→ Exercise description: From the source text below, list every place to eat or drink that it says was near the studio apartment, and give where each one stood.

→ Source text:
·····
Some years ago I moved to New York over 4th of July weekend. My college roommate Chris and I stayed in Great Neck, Long Island and came into the city over the hot, muggy weekend to look for apartments that would be a fit for our budget. Ultimately we ended up in a studio apartment overlooking Second Avenue in a rather unglamourous area of the city called Kip's Bay - not technically Murray Hill, not technically Gramercy, East Side but a far cry from The Upper East Side. There was a Chinese restaurant below us, an Irish bar on the corner called Paddy Reilly's and a Ray's (though not the original) pizza-by-the-slice pizzeria a block away. There was a lack of trees and charm in our particular section of town, it wasn't really near anything of note other than being relatively close to the entrance of the Midtown tunnel and a couple blocks away from Bellevue, a public hospital known for its phychiatric ward . We only saw possibilities and adventure. We were excited and energized to move to New York - many of our friends stayed behind to live and work in Chicago, or moved to other midwestern cities to begin their post-college life. We were pioneering a new chapter - we were moving to New York, albeit ' The City'.
·····
→ Given records:
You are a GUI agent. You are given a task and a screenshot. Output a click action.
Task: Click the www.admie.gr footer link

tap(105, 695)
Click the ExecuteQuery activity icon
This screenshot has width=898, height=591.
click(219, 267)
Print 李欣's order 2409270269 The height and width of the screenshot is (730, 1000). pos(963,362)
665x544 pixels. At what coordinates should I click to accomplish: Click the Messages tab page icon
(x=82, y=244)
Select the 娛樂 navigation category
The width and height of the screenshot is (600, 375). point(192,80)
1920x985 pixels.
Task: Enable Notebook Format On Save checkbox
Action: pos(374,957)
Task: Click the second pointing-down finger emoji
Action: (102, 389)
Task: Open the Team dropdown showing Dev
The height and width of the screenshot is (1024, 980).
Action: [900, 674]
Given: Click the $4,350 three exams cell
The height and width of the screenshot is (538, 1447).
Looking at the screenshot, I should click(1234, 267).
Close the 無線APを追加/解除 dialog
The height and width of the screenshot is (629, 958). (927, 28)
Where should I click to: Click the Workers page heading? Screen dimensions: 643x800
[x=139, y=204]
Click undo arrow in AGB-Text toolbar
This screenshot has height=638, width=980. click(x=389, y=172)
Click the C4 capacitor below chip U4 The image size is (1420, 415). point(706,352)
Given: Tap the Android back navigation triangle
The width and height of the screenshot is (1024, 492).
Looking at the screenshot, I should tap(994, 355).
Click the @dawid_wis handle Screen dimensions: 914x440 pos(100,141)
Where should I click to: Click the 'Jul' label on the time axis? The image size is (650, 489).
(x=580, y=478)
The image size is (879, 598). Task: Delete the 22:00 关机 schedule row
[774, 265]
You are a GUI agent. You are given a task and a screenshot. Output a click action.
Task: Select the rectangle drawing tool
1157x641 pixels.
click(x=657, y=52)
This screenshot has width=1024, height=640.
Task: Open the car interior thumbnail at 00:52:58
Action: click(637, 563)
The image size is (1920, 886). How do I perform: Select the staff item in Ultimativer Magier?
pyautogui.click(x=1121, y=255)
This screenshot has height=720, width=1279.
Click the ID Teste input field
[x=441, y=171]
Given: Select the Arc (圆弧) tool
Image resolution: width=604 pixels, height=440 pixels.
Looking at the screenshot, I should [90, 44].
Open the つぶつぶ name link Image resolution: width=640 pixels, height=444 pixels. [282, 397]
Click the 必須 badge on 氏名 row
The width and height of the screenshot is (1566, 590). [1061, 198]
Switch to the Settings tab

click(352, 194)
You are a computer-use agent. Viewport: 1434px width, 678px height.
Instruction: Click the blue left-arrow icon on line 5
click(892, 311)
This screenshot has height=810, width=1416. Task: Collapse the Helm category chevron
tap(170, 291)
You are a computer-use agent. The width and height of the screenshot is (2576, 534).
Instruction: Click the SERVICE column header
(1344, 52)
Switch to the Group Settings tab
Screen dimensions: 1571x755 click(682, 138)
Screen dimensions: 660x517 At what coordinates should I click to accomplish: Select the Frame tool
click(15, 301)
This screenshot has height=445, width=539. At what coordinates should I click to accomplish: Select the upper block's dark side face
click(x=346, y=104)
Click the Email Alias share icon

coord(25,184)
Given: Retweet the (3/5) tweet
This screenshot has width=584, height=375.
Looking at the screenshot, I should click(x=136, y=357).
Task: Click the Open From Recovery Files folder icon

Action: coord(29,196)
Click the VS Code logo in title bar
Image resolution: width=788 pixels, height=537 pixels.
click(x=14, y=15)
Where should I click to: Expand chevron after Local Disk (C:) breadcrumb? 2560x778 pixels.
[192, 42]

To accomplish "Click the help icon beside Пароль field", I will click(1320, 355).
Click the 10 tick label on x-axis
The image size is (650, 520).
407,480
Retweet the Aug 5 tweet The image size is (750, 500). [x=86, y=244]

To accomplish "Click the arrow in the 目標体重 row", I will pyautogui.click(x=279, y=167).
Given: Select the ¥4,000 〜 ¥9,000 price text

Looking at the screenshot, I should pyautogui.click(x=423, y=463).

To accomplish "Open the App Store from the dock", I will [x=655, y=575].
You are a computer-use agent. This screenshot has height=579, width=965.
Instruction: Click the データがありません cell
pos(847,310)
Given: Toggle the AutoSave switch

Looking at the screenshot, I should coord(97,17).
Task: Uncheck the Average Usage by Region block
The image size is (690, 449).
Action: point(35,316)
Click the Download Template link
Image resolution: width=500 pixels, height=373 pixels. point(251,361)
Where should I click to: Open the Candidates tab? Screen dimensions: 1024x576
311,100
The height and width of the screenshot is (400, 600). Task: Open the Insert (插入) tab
·····
→ Your solution:
- A Chinese restaurant, directly below the apartment
- Paddy Reilly's, an Irish bar on the corner
- A Ray's pizza-by-the-slice pizzeria (not the original), a block away